On Rod Serling’s “The Fever”

Franklin Gibbs is a rather unimpressive malcontent from Elgin, Kansas –he is a bank teller who takes his cues from his local church and Kiwanis club. His wife Flora wins a write-in contest for “Aunt Martha’s Biscuits” which surprisingly lands the couple on a three-day paid vacation to Las Vegas over Memorial Day weekend. Franklin quickly and accidentally develops a penchant for the “one-armed bandit” –in other words, he becomes an overnight gambling addict.

He plays his first game and begins hearing a strange voice emanating from the casino –“Franklin!” He cannot stop himself. He spends all night on a binge of gambling until morning when he appears disheveled, unshaven, loose-tied, and nearly broke. In act, he loses $3,800 –“Franklin Gibb’s life was entirely funneled into the slot machine in front of him” (104).

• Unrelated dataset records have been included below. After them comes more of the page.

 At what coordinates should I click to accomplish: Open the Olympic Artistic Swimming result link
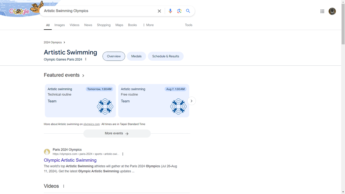coord(70,160)
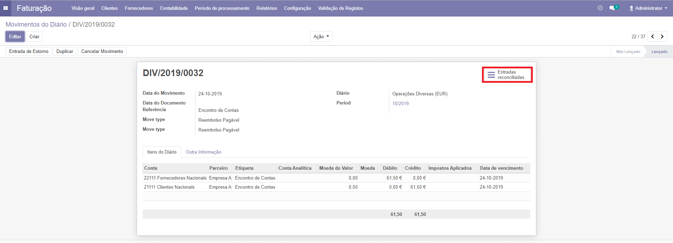
Task: Go back to Movimentos do Diário breadcrumb
Action: point(36,25)
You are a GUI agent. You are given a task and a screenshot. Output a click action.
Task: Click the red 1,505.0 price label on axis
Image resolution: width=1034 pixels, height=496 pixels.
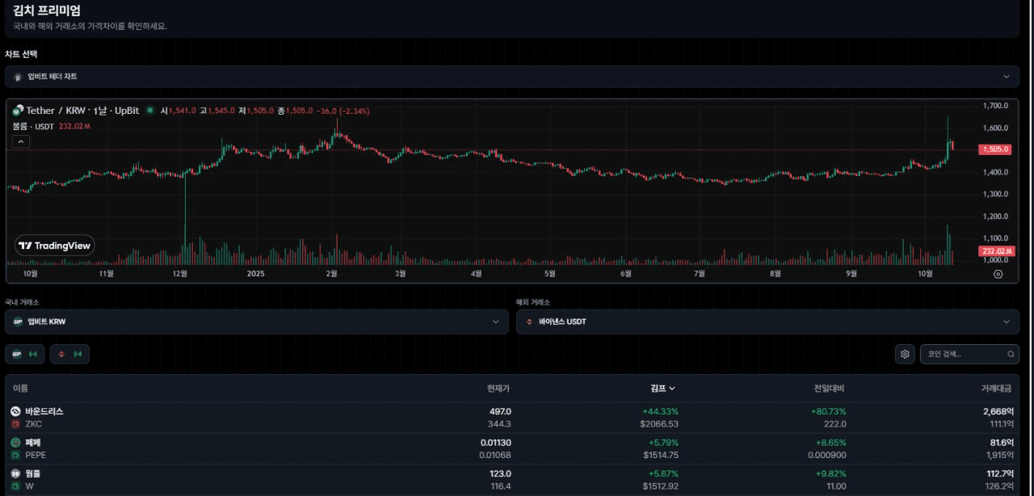click(x=994, y=149)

Later that evening, Franklin is driven mad by the machine and it eventually sends him crashing through the hotel window onto the cold concrete floor beside the pool below. In this way, Rod Serling’s short story closely mirrors the episode. However, in the story there is a brief epilogue in which Flora lives a “silent, patient” life. thereon out except for one moment wherein a one-armed bandit is brought to a Women’s Alliance meeting which sends her into a shrieking terror.

This is another delightful bit of modern folklore from Rod Serling –it is a unique take on the predatory practices unleashed by casinos on good-natured, small-town Americans. It is as amusing as it is cautionary. Nevertheless, Rod Serling’s short story is impossible to divorce from the episode of The Twilight Zone.


Serling, Rod. Stories From The Twilight Zone. Rod Serling Books: 1960 (republished in 1990 by the Serling family), Paperback Edition.